_Exercise goal_
In the entries that follow, how many lines hold "computer"? Nothing but the number is expected.

_Data records_
⁂

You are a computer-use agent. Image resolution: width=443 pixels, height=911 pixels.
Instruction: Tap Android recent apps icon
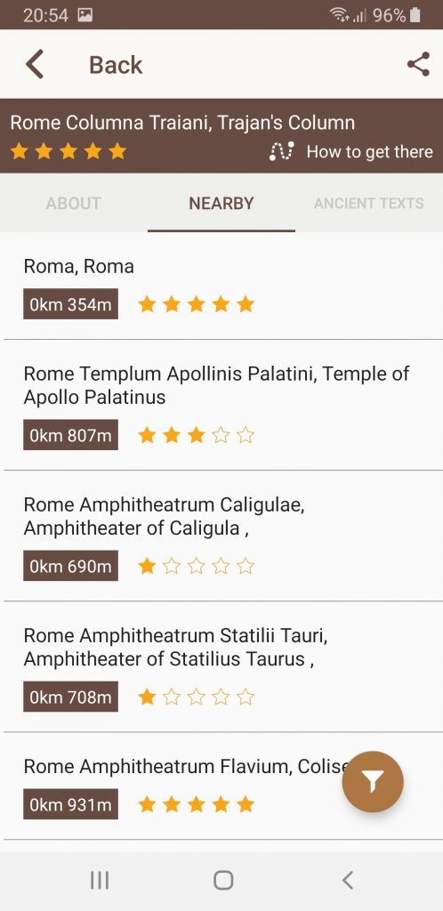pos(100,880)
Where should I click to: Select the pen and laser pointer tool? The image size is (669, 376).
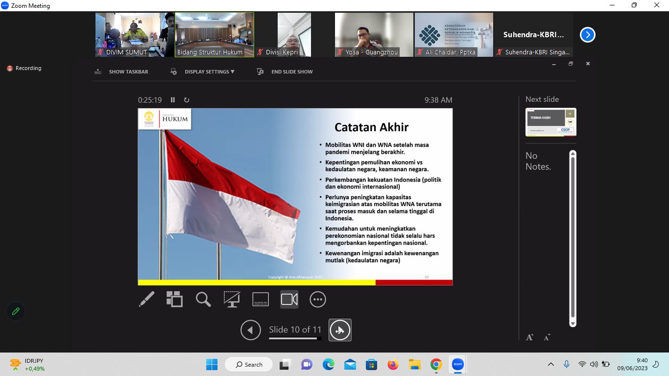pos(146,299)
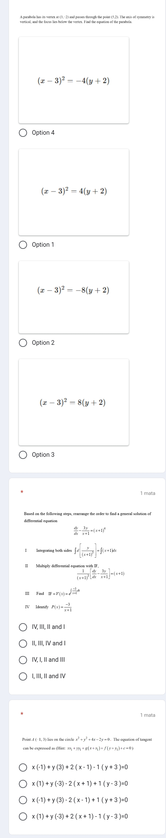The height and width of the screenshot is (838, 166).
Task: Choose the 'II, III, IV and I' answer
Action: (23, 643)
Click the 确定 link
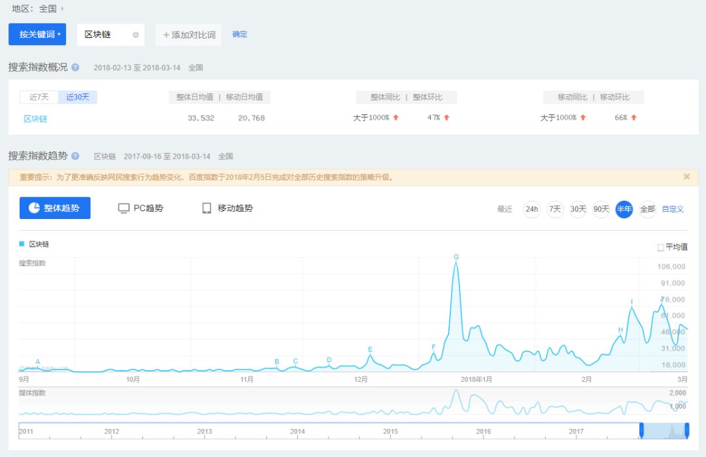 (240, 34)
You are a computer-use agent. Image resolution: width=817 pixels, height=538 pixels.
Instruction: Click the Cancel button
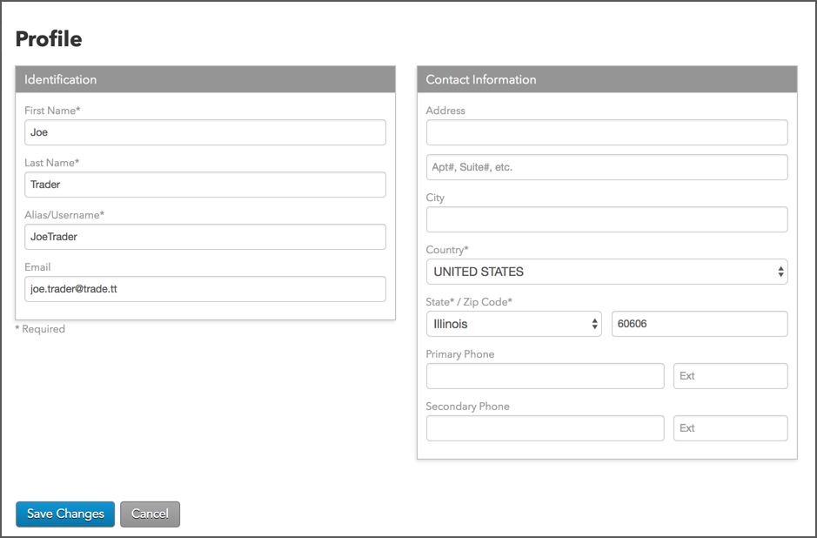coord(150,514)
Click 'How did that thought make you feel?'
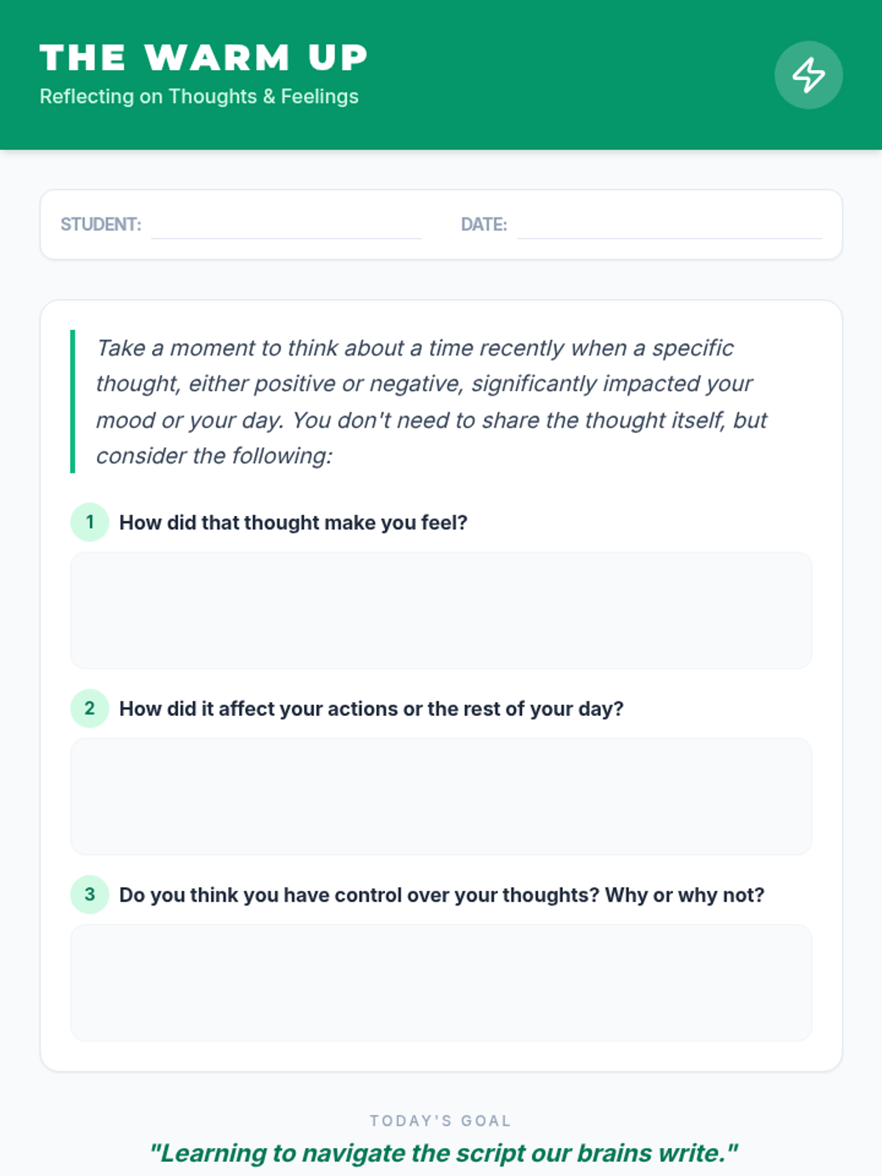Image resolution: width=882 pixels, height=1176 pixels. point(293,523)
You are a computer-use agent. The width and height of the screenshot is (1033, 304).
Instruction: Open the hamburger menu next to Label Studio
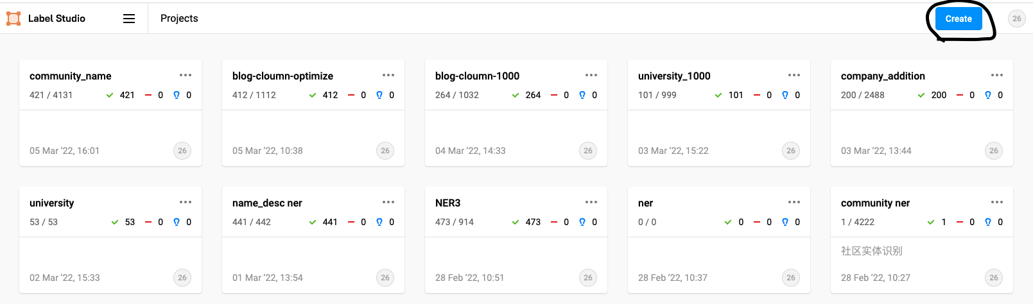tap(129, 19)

⁂

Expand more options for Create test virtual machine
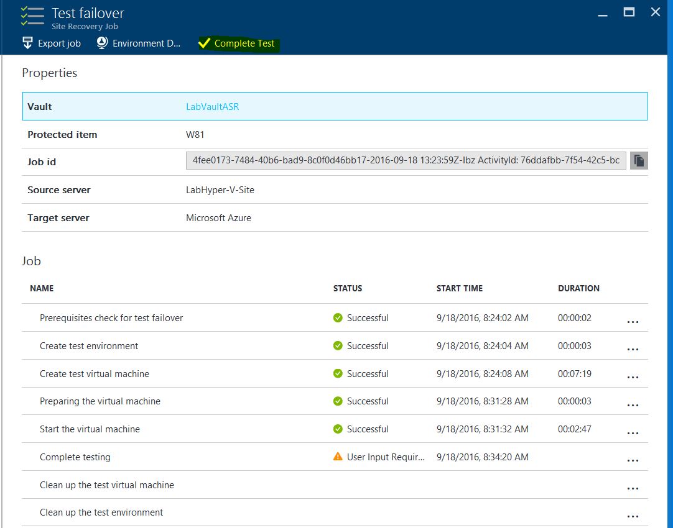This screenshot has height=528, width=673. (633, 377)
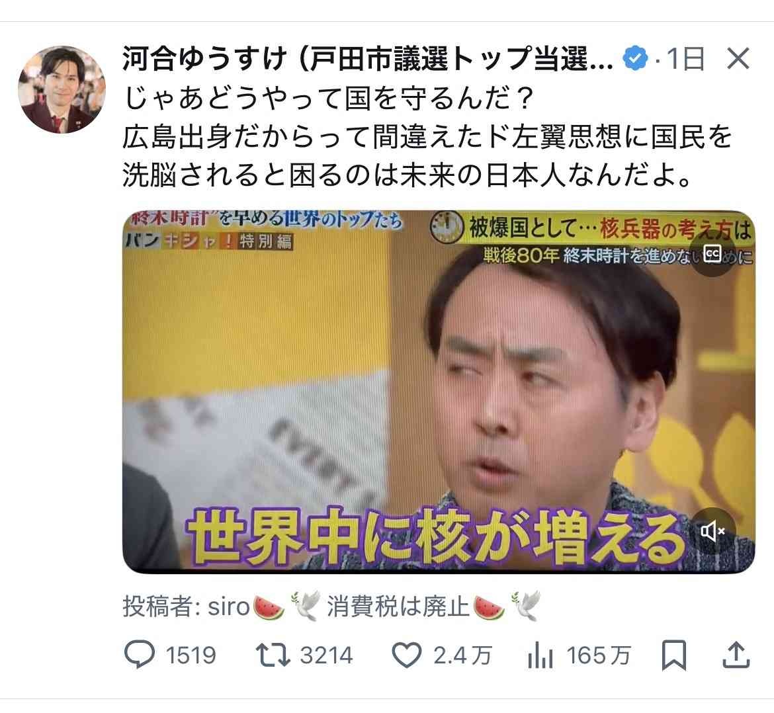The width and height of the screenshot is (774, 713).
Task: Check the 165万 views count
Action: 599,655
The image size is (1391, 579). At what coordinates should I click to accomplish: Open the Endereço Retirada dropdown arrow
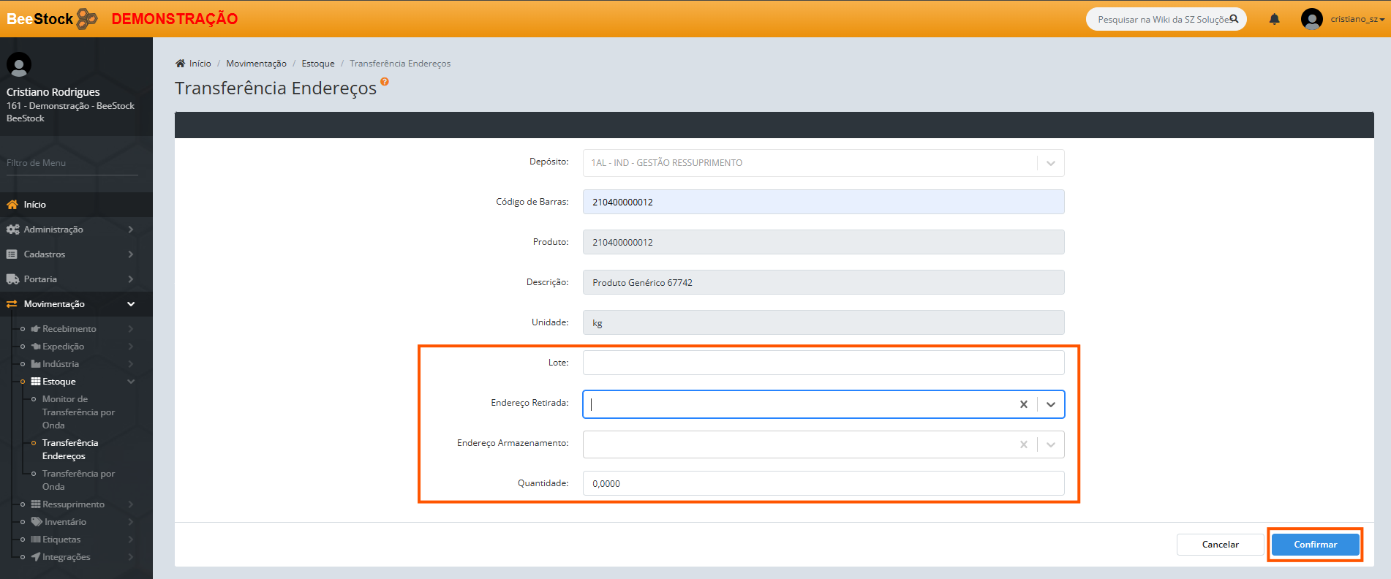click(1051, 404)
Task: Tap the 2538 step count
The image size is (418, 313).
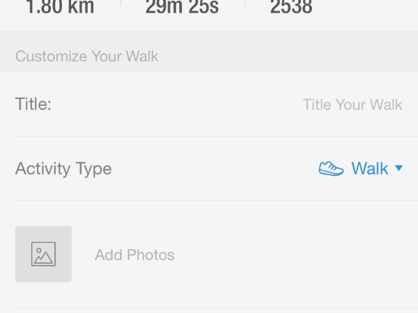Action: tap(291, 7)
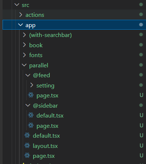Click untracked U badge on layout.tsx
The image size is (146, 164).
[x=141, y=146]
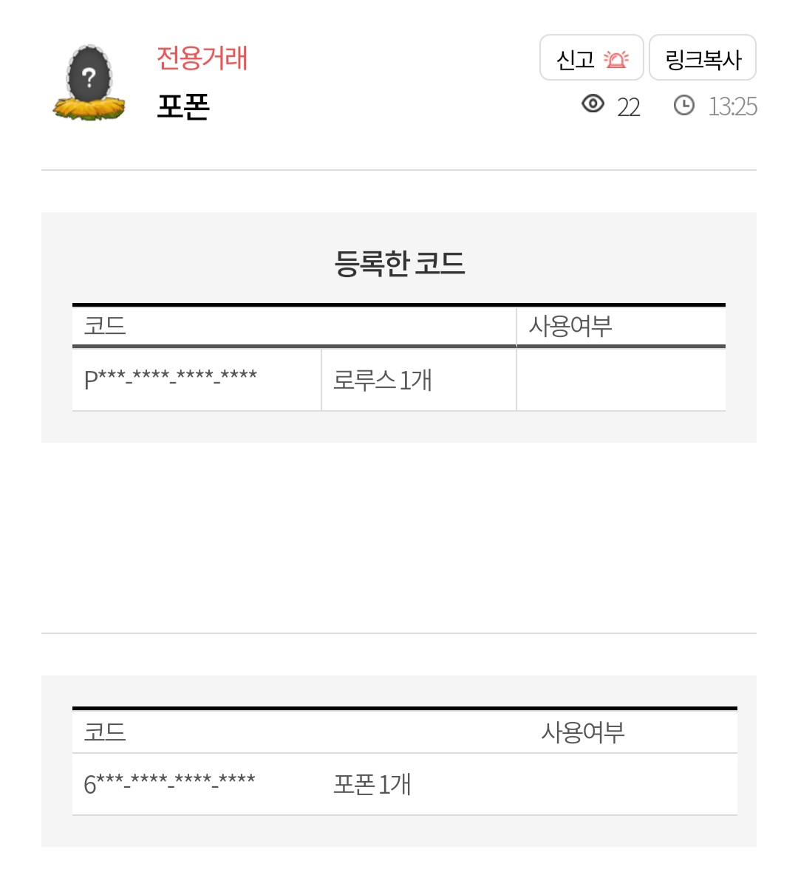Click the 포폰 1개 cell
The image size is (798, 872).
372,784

⁂

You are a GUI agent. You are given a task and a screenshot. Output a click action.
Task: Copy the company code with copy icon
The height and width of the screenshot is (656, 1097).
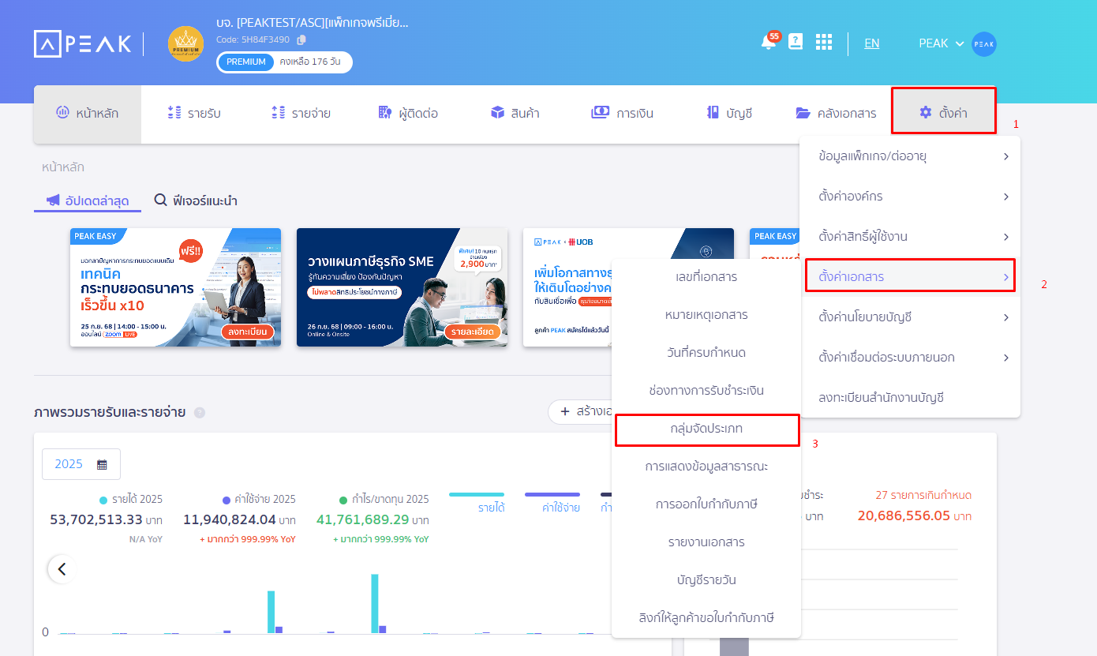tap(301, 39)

⁂

_Your solution_
3